LORSQUE LES HAUTES PIERRES FURENT LOIN derrière eux et qu’ils retrouvèrent la sensation de l’herbe sous leurs pattes, ils éprouvèrent un véritable soulagement. Maintenant, ils étaient seuls, en petit nombre, sur un vaste territoire inconnu. Nuage de Jais leur avait indiqué un chemin à travers des champs divisés par de hautes clôtures brillantes. Les odeurs des Bipèdes et de leurs chiens étaient nombreuses mais anciennes. Des moutons au corps laineux les observaient alors qu’ils se faufilaient, la tête basse et les oreilles rabattues, peu habitués aux déplacements à découvert.
« À croire qu’ils n’ont jamais vu de chats, maugréa Pelage d’Orage.
— C’est peut-être le cas, répondit Pelage d’Or. Les chats n’ont aucune raison de venir ici. Je n’ai pas flairé la moindre proie depuis qu’on a quitté la grange.
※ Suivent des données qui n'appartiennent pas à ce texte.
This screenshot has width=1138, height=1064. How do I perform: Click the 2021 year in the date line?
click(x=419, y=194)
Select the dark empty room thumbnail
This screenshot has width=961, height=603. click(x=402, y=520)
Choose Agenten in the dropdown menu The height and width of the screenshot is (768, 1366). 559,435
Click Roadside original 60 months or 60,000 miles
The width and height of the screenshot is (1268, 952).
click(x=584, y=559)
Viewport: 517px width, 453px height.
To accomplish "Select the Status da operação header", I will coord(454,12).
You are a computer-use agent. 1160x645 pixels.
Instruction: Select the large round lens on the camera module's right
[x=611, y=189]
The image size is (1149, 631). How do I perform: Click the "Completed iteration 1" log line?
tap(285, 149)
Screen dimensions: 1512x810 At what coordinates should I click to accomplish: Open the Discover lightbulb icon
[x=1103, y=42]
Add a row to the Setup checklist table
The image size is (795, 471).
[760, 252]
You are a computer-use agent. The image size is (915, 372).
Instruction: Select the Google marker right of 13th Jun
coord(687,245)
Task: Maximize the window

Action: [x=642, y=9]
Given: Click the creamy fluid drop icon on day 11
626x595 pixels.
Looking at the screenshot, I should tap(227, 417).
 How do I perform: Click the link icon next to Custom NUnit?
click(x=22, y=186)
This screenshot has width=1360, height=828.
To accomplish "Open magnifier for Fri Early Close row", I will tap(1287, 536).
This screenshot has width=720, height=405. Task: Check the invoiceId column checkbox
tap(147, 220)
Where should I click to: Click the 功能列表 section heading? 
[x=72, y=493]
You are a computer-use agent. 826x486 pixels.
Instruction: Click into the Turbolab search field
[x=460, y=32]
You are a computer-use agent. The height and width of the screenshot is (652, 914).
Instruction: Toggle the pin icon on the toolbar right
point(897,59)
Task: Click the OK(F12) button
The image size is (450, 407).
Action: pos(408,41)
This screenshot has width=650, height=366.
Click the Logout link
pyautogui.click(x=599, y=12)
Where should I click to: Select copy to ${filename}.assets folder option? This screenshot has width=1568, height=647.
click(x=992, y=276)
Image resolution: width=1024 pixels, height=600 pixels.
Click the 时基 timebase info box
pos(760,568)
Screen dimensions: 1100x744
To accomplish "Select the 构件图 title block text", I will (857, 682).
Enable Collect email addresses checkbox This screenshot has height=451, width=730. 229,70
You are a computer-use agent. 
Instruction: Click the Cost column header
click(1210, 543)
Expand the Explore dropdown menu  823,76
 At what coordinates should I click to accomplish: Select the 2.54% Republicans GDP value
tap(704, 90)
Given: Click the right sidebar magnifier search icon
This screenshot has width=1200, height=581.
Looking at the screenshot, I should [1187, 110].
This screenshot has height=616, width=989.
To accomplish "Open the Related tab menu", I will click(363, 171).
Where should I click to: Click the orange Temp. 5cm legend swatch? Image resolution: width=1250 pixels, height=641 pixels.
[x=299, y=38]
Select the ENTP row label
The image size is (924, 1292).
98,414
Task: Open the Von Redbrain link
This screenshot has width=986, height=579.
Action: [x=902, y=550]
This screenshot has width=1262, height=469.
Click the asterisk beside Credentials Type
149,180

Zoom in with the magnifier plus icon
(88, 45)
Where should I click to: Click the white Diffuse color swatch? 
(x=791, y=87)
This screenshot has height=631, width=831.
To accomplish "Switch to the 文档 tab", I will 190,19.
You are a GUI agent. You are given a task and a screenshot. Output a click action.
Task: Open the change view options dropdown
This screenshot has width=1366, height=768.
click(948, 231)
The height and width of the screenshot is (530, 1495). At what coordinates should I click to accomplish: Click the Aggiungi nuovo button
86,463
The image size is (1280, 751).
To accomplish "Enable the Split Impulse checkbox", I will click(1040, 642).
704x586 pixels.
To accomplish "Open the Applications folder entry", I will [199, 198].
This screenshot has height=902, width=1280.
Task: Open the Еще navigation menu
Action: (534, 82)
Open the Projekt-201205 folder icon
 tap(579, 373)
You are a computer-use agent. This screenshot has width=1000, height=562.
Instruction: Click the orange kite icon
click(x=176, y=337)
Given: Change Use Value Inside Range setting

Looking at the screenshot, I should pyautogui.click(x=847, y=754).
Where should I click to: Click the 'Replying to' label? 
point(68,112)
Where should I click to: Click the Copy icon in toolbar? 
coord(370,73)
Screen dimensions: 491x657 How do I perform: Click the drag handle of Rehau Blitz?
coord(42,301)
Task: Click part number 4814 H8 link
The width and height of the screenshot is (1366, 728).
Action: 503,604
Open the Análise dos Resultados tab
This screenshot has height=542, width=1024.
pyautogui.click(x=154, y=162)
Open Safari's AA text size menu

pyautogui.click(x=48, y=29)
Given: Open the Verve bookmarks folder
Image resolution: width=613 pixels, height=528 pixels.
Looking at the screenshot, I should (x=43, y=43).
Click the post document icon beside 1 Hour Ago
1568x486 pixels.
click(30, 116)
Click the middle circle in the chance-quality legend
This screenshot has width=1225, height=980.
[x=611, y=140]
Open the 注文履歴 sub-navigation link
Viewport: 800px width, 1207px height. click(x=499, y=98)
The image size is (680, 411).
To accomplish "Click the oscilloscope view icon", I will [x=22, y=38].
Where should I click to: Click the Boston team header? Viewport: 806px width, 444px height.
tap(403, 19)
— Eh bien, moi, c’est la première fois que je vois un mouton », fit remarquer Nuage d’Écureuil. Lorsqu’elle s’approcha de l’animal, Griffe de Ronce se plaça derrière elle. Ces bêtes n’étaient pas dangereuses, mais il préférait rester prudent. L’apprentie s’arrêta à une longueur de queue, renifla un bon coup avant de froncer le nez. « Berk ! Ils ressemblent à des nuages sur pattes, mais ils empestent !
— Est-ce qu’on pourrait avancer, pour l’amour du Clan des Étoiles ? s’impatienta Pelage d’Or.
— Je me demande pourquoi il nous envoie si loin, miaula Jolie Plume, qui fit un détour pour éviter une brebis en train de brouter. Pourquoi ne pas nous avoir parlé dans la forêt ? Et pourquoi attendre minuit pour nous délivrer un message ?
— Aucune idée, grogna Nuage Noir, plissant les yeux vers Griffe de Ronce. Peut-être que le guerrier du Clan du Tonnerre le sait. Après tout, il est le seul à avoir vu cet endroit… enfin, c’est ce qu’il prétend.
— Vous en savez autant que moi, se défendit Griffe de Ronce. Il faut que nous fassions confiance au Clan des Étoiles ; tout deviendra bientôt clair.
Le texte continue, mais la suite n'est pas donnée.